Video is no longer available: www.youtube.com/watch?v=5YeFPGFy4EU
Those who are used to a single-camera setup may not be as experienced working with multiple file types as, say, a documentarian who uses a lot of low-res creative commons footage along with their 4K interview footage and b-roll. However, this is an important technical lesson that all filmmakers ought to know, should they ever find themselves working on such a project.
One of the first things to understand is if you're using footage taken from multiple sources, chances are they're not all going to have the same frame rate, aspect ratio, resolution, or codec. So, before you do anything else, you'll want to conform your data by converting it to your preferred settings using a media encoder.
Next, you'll have to choose the settings of your sequence. If you drag and drop a clip into your timeline, most programs will automatically adjust your settings to match that clip, so be aware before adding anything into your timeline. However, if you prefer to go through each setting individually by hand, you can absolutely do that as well.
What you should know about settings
Like I said earlier, your media may come with different frame rates, aspect ratios, resolutions, and codecs, and it's important to understand how each of these things will affect the look of your final product.

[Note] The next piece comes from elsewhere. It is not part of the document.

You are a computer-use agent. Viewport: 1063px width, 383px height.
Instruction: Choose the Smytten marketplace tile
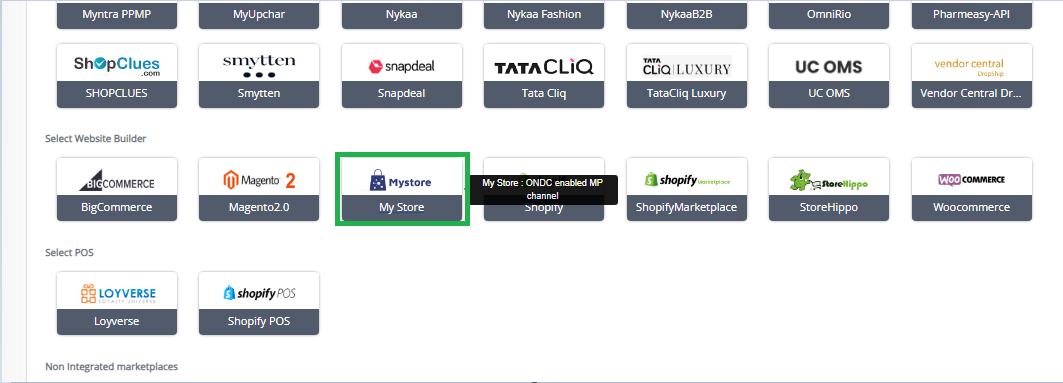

- Frame rate: A chosen frame rate is often determined based on what kind of media you're producing. Is it a cinematic film or TV show? Then you'll want to use 24 fps. Is it a web video or vlog? Then 30 fps will do just fine. Is it a sitcom, sports event, or a lovely telenovela? 60 fps it is!
- Aspect ratio: Films don't often bounce from one aspect ratio to another (unless you're Wes Anderson making The Grand Budapest Hotel), but documentaries definitely do. It's important to establish the aspect ratio of your project so you can add letterboxing or pillarboxing to the media that doesn't fit.
- Resolution: If you're using media with multiple resolutions, you'll need to upscale that media to your chosen resolution so you don't lose any detail. So, if you're shooting in 4K, you'll want to upscale your HD or SD footage or SD to 4K.
Finally, you'll need to do a few things to make sure you export your final project correctly. You can match your sequence settings to your export settings by selecting that option in your NLE (if it has it) or by going through and matching each one manually. But what if you need to deliver your project with, say, a different frame rate or resolution than your sequence settings? Simply change those settings before you export and you should be good to go.
Hopefully now you have a better understanding of how to work with different media file types, which will help you avoid some of the more frustrating editorial moments.